2 min read · Updated 19 May 2026
The Fast 40+ and the Melges 40 are contemporaries of almost the same length, both aimed at the top of 40-foot Grand Prix racing — but they take opposite routes. The Fast 40+ is a fixed-keel box-rule class, where designs vary within set limits; the Melges 40 is a canting-keel strict one-design, where every boat is identical. Invicta is a Melges 40, and the contrast with the Fast 40+ is one of philosophy as much as hardware.
Box rule versus strict one-design
The deepest difference is the rule. A box rule sets limits — length, weight, sail area, draft — and lets designers optimise within that box, so no two Fast 40+ boats are exactly alike and design development is part of the game. The same principle drives the larger TP52, compared in Melges 40 vs TP52.
The Melges 40 takes the other path: a strict one-design where the boats are built to be identical, so the racing is decided by crew work and tactics rather than by who has the cleverest hull. Both approaches produce excellent racing; they simply reward different things.
Power and the canting keel
The Melges 40 was conceived to be a notably powerful 40-footer. Set against the Fast 40+ benchmark of its era, it carries substantially more sail area and generates more righting moment from a much lighter keel bulb — because its canting keel swings ballast out to windward rather than hanging it straight down. The Fast 40+, with a fixed keel, leans more on hull form and crew weight on the rail for its stability.

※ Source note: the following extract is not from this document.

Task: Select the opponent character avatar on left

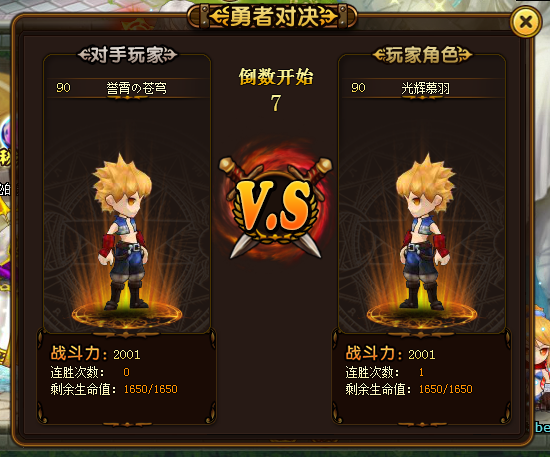Action: [123, 232]
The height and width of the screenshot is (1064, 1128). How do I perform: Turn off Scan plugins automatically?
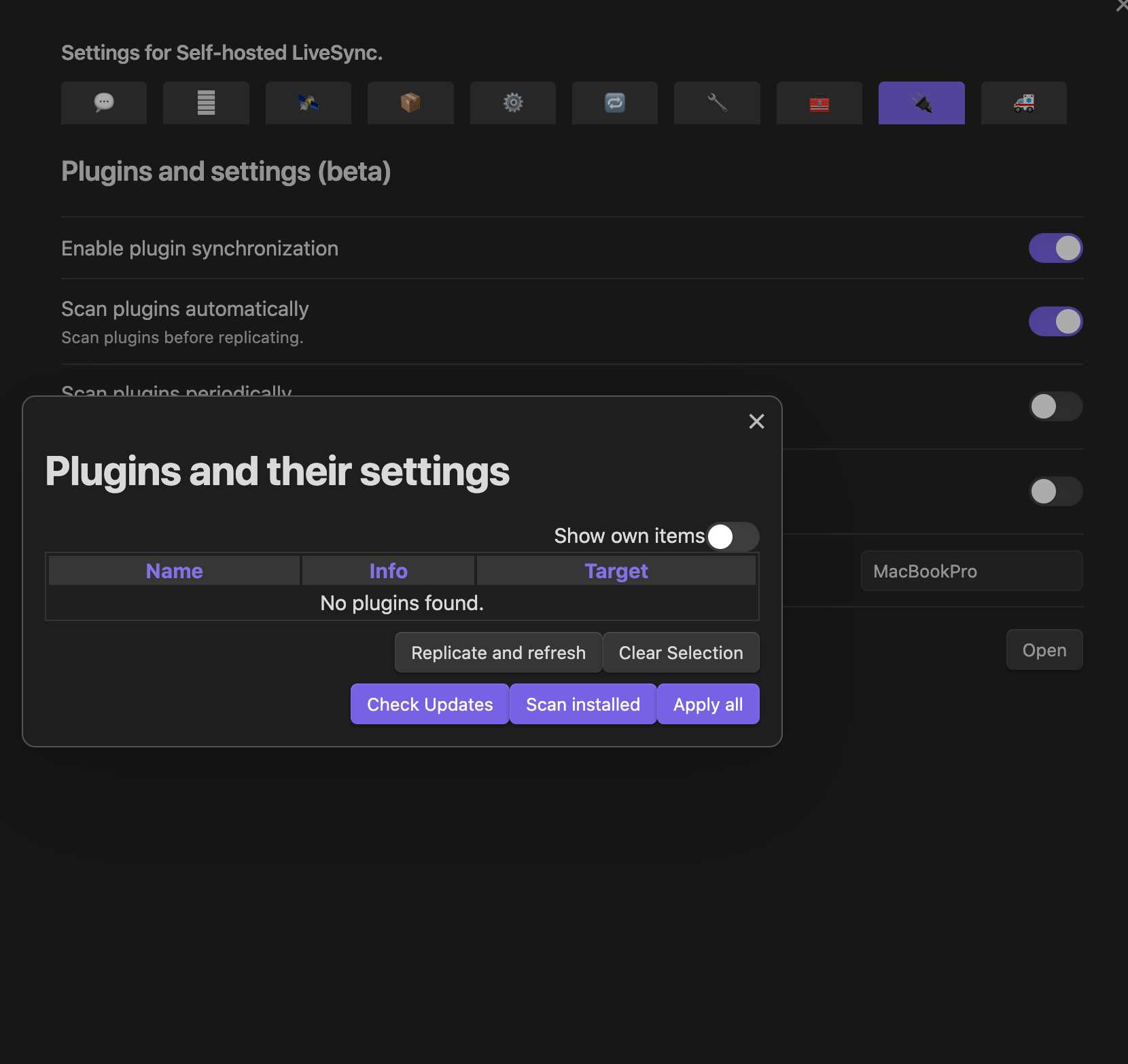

| Feature | Fast 40+ | Melges 40 | | --- | --- | --- | | Length | ~40 ft | ~12.2 m (~40 ft) | | Keel | Fixed | Canting | | Rule | Box rule | Strict one-design | | Stability | Fixed ballast + crew | Canting ballast | | Identical boats | No | Yes |
Which suits whom
The Fast 40+ appeals to owners who enjoy the design-and-development side of the sport, optimising a boat within a box to find an edge. The Melges 40 appeals to those who want that edge removed — a powerful, canting-keel thoroughbred where the best-sailed boat wins, not the best-funded development programme. For the full specification of our class, see the Melges 40 explained, and read about the boat itself on the boat page.

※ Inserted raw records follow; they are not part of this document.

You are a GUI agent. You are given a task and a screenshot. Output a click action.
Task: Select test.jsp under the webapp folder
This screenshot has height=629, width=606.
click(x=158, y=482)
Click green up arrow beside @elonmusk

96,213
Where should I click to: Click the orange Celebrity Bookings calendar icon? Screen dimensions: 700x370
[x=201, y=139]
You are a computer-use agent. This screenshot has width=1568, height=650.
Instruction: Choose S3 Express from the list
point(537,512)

Frequently asked questions
- What is the difference between a Fast 40+ and a Melges 40?
- The Fast 40+ is a box-rule class of roughly 40-foot fixed-keel race boats, where designs can differ within set limits. The Melges 40 is a strict one-design where every boat is identical, and it has a canting keel rather than a fixed one. So the Fast 40+ is a design contest within a box, while the Melges 40 is a one-design contest decided purely by the crew.
- Which is more powerful, the Fast 40+ or the Melges 40?

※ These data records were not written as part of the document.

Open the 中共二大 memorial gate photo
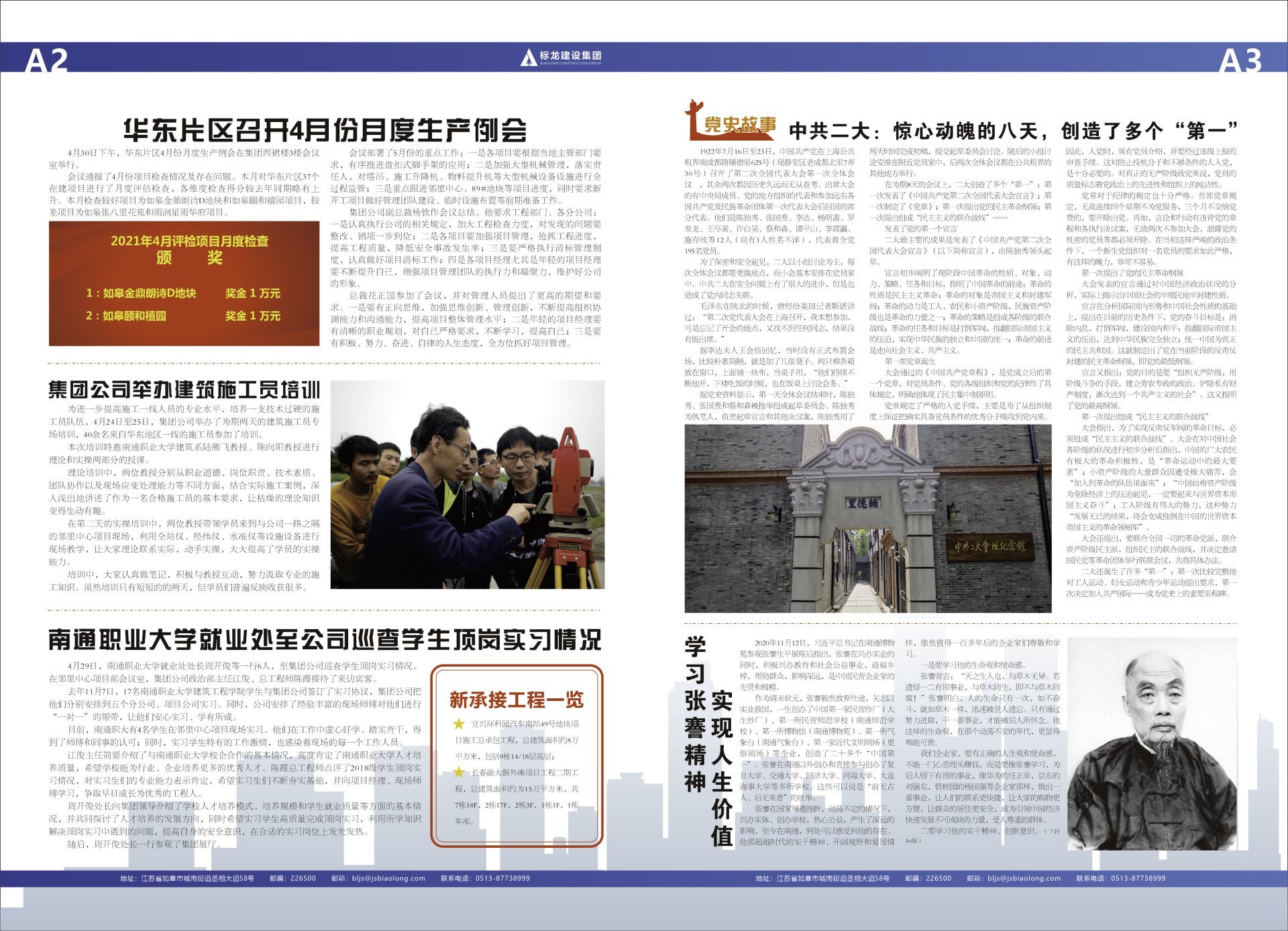 pos(867,518)
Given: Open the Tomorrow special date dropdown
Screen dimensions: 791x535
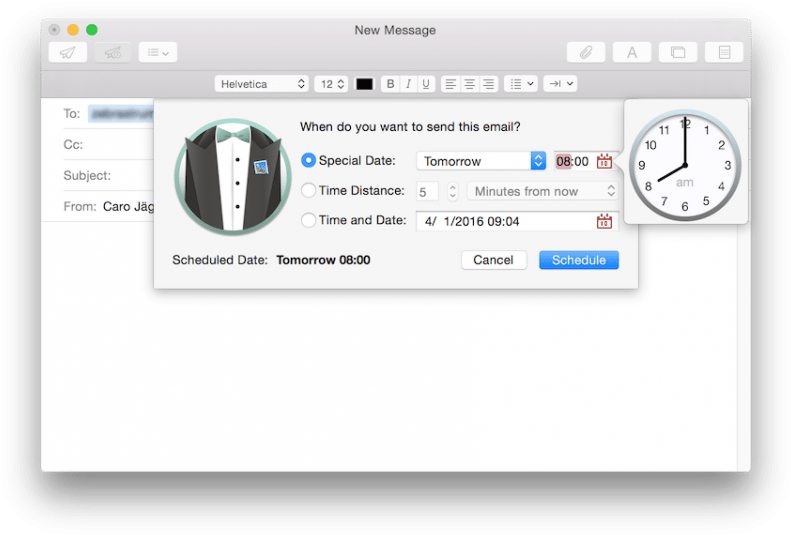Looking at the screenshot, I should (x=481, y=161).
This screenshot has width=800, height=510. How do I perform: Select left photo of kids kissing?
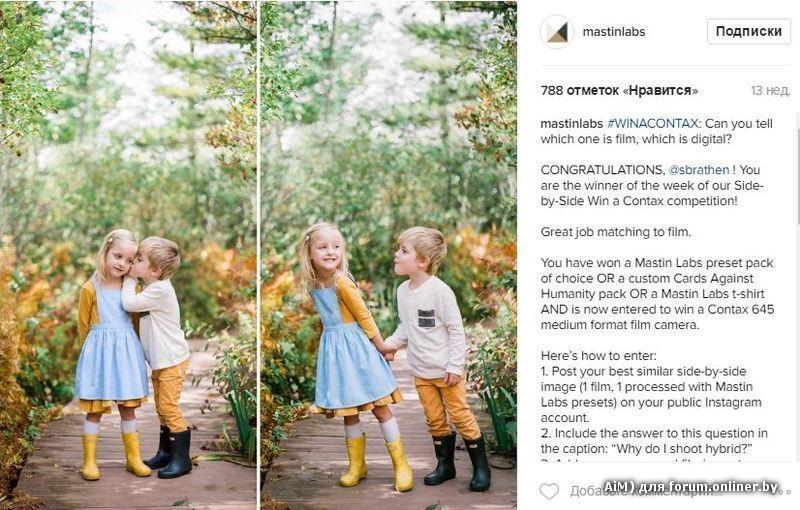pyautogui.click(x=128, y=255)
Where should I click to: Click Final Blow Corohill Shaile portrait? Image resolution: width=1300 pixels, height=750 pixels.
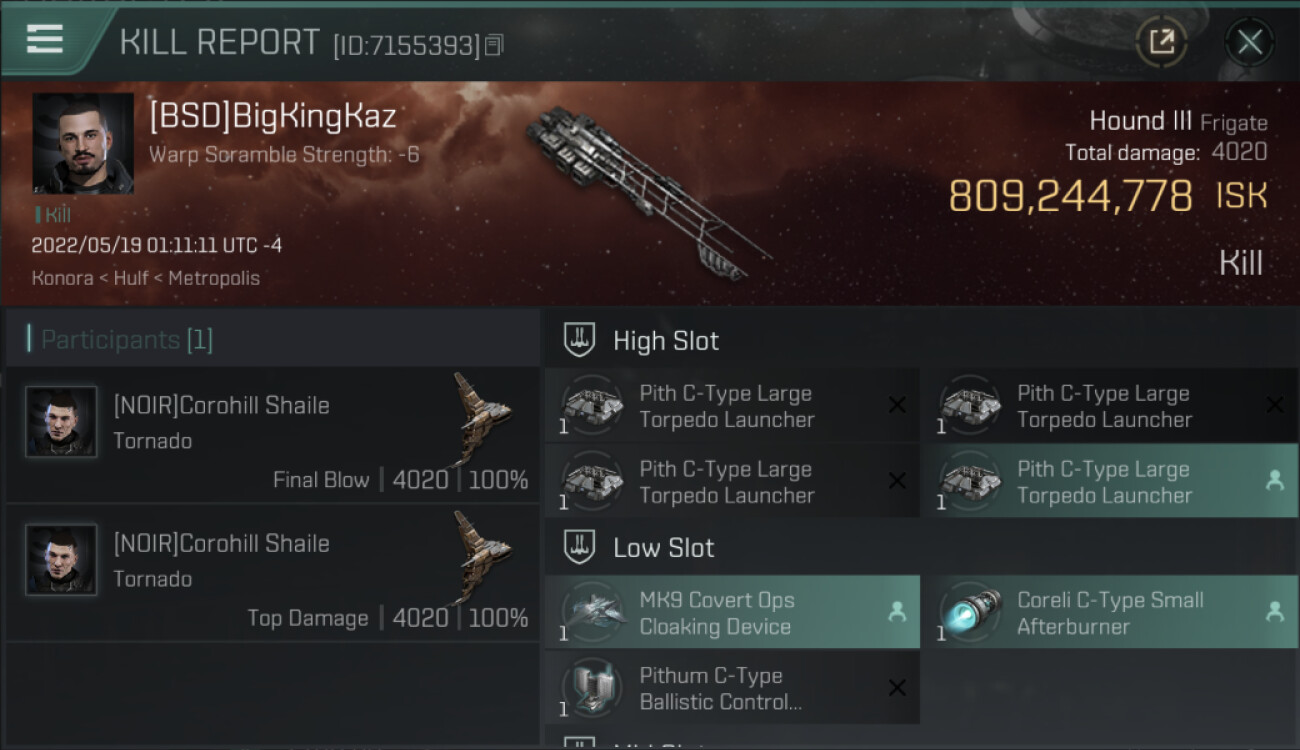[61, 422]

- The Melges 40 was designed to be exceptionally powerful for its length. Compared with a Fast 40+ it carries significantly more sail area and generates more righting moment from a much lighter keel bulb, thanks to its canting keel. The Fast 40+ relies on a fixed keel and crew weight on the rail for its stability.
- What is a box rule?
- A box rule sets limits — on length, weight, sail area, draft and other measurements — within which designers are free to optimise. Boats built to a box rule are not identical, so design and development are part of the competition. It sits between strict one-design, where boats are the same, and open handicap racing.
- Are the Fast 40+ and Melges 40 raced in the same places?
- Not really. The Fast 40+ grew up as a UK-based box-rule circuit, while the Melges 40 was built for a short-lived European one-design Grand Prix series and now races in scattered locations. They are contemporaries and similar in length, but they were never a single fleet.